Il Belgio, che ha dato il via libera all’eutanasia per bambini e adolescenti nel 2014, non avrà più questo mortifero primato. O meglio, dovrà condividerlo con l’Olanda che, nelle scorse ore, ha fatto sapere di voler aprire alla «dolce morte» per i bambini tra il primo e il dodicesimo anno di età. È quanto deciso dal governo dell’Olanda, che intende riservare la nuova misura ai piccoli che versano in condizioni estremamente critiche e senza alcuna possibilità di guarigione.
Più precisamente, secondo quanto riferito dai media dei Paesi Bassi – che già furono, nel 2002, la prima nazione al mondo a legalizzare l’eutanasia -, la nuova disposizione introdotta sarà per i bambini che, da un lato, soffrono «in modo insopportabile per una malattia mortale», e, dall’altro, non hanno speranze di miglioramento e per i quali le cure palliative non risultano sufficienti ad alleviare le sofferenze.
In questo modo, ha fatto sapere ai parlamentari il ministro della Salute, Ernst Kuipers – che aveva pubblicato tale proposta lo scorso giugno –, si estenderà e rivedrà il protocollo vigente, al momento valido finora solo per i neonati. Fino a ieri c’era chi lamentava infatti una sorta di “vuoto legislativo”, spingendo affinché le linee guida sull’eutanasia per i neonati – valide come detto fino ai 12 mesi dalla nascita -, potessero essere estese fino ai dodicenni, età dopo la quale varrebbe la disciplina sulla «dolce morte» per gli adulti; una macabra e sconvolgente richiesta “finalmente” soddisfatta.
Nelle intenzioni del governo, la misura interesserà un numero limitato di minori: tra i 5 e i 10 l’anno. Sembra suffragare questa stima quanto riferisce il Guardian, secondo cui nel 2022 è stato segnalato un solo caso soltanto di eutanasia per un minore di età compresa tra 12 e 16 anni. Tuttavia, conviene non farsi alcuna illusione. Non le ipotesi o le insinuazioni, bensì l’esperienza – peraltro proprio quella olandese – indica che, una volta aperto un varco, l’eutanasia inizia a dilagare.

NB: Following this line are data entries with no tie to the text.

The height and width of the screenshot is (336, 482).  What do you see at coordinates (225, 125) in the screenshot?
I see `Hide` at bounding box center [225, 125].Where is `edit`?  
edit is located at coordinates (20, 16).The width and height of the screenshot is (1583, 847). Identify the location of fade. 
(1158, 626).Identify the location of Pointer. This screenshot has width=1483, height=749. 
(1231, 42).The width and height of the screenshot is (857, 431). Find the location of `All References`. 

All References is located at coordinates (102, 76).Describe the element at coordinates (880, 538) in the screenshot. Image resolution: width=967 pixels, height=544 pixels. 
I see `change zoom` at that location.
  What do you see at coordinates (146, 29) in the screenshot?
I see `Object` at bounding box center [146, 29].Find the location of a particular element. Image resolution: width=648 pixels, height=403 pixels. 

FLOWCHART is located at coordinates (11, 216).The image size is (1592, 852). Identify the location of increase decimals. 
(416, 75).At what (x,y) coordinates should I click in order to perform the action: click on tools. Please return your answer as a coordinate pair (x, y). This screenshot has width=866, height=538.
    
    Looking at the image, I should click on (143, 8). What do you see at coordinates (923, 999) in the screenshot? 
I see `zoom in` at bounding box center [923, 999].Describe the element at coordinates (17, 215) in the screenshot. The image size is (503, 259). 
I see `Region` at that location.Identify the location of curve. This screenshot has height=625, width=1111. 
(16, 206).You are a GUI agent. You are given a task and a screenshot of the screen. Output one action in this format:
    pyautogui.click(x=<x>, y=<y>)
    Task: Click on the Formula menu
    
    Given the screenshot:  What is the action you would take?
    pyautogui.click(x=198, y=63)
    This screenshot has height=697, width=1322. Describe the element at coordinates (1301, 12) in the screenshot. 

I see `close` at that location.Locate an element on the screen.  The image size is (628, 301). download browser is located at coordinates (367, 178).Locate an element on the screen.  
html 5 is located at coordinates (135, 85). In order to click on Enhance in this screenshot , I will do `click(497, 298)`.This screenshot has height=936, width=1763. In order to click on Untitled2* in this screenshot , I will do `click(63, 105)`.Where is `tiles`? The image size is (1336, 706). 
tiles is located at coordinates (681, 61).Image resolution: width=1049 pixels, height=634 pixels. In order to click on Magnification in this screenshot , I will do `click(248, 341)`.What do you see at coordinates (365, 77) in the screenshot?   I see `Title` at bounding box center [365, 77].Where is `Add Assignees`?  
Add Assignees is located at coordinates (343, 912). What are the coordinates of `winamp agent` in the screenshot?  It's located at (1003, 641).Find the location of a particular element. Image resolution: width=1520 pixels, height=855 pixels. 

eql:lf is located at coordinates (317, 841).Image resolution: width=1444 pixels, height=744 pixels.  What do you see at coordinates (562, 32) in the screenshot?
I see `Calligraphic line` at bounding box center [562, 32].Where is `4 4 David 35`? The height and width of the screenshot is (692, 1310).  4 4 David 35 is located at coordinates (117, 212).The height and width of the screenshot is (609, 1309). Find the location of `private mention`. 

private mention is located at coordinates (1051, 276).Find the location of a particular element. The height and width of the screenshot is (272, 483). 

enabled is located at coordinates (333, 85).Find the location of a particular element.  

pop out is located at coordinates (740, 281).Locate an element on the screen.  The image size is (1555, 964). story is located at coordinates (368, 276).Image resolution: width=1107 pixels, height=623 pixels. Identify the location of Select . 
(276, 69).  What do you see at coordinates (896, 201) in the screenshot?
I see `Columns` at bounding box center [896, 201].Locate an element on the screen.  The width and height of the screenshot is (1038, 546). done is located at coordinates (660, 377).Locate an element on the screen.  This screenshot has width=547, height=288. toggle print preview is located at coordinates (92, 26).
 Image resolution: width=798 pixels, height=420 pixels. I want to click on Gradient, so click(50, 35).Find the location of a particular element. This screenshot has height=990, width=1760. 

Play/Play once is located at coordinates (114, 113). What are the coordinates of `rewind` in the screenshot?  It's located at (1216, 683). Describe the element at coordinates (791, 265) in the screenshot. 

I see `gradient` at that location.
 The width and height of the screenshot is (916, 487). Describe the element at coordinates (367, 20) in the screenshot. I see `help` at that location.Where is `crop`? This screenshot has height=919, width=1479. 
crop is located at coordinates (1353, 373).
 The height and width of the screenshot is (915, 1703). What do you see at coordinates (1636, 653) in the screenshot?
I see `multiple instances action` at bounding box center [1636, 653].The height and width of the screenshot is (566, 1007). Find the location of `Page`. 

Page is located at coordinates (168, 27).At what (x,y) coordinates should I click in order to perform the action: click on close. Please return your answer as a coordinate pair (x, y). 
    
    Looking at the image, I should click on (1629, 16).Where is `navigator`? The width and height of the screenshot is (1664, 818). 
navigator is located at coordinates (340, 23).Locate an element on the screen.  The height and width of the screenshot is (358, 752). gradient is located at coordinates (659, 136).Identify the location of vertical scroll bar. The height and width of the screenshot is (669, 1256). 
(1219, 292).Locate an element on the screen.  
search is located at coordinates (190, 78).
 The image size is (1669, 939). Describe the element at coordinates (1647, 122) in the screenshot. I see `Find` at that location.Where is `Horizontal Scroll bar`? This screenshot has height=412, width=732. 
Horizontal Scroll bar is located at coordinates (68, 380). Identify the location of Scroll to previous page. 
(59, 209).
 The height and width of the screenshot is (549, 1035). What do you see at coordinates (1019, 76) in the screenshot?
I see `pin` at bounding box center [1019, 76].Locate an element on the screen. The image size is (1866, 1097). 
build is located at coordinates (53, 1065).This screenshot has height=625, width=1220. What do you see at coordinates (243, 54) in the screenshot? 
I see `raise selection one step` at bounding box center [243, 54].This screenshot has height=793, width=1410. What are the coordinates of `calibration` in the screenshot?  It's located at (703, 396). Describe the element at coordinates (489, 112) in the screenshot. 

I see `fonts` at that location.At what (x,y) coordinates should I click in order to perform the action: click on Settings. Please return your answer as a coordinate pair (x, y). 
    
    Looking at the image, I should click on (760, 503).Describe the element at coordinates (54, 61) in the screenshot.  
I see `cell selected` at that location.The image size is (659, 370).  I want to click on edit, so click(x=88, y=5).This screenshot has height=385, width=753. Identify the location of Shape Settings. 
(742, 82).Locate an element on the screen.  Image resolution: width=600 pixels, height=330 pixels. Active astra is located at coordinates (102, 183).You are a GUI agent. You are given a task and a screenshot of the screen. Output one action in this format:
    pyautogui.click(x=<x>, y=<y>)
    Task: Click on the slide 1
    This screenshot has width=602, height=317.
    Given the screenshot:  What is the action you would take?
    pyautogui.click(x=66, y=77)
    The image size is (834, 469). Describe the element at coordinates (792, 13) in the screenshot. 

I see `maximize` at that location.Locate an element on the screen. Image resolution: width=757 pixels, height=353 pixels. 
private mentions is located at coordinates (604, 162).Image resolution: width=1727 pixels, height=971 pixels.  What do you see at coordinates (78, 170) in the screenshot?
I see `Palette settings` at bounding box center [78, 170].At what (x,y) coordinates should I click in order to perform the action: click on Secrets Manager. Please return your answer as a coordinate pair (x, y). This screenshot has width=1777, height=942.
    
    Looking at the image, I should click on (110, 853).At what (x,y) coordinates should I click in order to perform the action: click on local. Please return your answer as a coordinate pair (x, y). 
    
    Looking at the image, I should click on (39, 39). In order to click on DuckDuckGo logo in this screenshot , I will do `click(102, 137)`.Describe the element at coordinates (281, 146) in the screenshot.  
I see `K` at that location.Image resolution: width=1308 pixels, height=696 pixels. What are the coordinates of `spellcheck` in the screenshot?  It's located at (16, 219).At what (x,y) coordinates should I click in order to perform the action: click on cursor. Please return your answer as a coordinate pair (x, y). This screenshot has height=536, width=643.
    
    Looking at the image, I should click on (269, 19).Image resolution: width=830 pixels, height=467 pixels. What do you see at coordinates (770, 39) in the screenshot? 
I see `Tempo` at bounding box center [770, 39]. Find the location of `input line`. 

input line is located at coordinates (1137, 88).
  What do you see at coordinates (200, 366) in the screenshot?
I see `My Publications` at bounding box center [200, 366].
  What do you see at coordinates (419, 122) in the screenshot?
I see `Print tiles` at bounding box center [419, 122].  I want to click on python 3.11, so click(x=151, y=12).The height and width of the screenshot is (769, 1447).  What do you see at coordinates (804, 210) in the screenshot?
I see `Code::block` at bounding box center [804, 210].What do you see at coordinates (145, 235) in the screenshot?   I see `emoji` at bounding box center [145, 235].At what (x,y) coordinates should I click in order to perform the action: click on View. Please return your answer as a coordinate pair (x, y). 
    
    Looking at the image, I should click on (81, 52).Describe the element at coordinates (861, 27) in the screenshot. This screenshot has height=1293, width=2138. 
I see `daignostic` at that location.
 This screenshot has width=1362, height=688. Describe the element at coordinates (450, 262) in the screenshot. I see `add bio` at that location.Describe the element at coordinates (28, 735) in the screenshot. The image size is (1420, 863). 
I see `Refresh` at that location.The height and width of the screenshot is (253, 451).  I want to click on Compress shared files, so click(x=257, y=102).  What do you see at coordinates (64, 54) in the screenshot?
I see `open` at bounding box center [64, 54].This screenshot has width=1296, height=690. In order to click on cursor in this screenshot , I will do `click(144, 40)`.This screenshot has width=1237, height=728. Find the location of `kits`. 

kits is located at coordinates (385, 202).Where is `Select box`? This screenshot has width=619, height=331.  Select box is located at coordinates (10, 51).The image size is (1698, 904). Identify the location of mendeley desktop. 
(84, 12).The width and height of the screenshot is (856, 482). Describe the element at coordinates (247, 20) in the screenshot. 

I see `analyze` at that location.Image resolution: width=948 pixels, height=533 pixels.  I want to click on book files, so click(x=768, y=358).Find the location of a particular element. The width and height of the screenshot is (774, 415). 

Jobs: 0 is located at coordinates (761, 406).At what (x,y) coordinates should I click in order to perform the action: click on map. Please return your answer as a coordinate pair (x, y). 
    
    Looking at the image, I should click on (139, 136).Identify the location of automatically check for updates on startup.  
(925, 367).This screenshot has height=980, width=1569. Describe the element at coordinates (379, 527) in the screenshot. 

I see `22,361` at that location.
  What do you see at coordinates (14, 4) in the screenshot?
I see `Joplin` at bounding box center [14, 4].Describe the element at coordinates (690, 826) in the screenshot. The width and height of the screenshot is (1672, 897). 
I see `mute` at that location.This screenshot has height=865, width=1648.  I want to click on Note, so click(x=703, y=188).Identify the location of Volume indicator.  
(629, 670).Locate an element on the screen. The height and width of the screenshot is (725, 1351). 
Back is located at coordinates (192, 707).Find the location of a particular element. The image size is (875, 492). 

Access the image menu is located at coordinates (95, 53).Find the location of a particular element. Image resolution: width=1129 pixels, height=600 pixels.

Se infatti nel già richiamato anno 2002 si registrarono 1.882 di decessi medicalmente assistiti, nel 2020 essi erano lievitati a quasi 7.000 – 6.938, per l’esattezza – con una crescita di quasi il 270%. Non solo. Secondo quanto pubblicato nel 2017 sul New England Journal of Medicine, oltre il 20% delle morti assistite nei Paesi Bassi non sarebbe registrato; il che vuol dire che il boomeutanasico è già, di fatto, stato ancora più devastante di quanto già appaia – e che legalizzare il fenomeno non elimina affatto, neppure dopo anni, il suo lato clandestino.
Per quanto riguarda i giovanissimi, poi, è difficile togliersi dalla mente un caso. Quale? Quello della diciassettenne olandese Noa Pothoven la quale, nel 2019, si lasciò morire in casa, ad Arnhem, con l’assistenza medica fornita da una clinica specializzata. La giovane non era affatto terminale, ma gravemente depressa. Ora, posto che lasciar morire o sopprimere un minore gravemente malato è comunque inaccettabile, come escludere che la nuova misura varata dal governo possa far aumentare vertiginosamente i casi di bambini soli e depressi intenzionati a farla finita?
I dati ci dicono che più di un giovane su cinque (il 22%) tra i 12 e i 25 anni di età, in Olanda, ha già pensato seriamente di porre fine alla propria vita. Nulla ci porta ad escludere, anzi, che un dato simile possa valere anche per chi ha meno di 12 anni. Ne consegue come, con la nuova apertura del governo all’eutanasia per i giovanissimi, si sta con ogni probabilità compiendo un nuovo passo verso l’abisso; anche se difficilmente nei Paesi Bassi sapranno rendersene conto dato che parliamo della stessa nazione i cui pediatri, nel giugno 2005, approvarono il Protocollo di Groningen, che sono delle linee guida per l’eutanasia infantile. Dopo un po’, a quanto pare, ci si abitua pure all’orrore.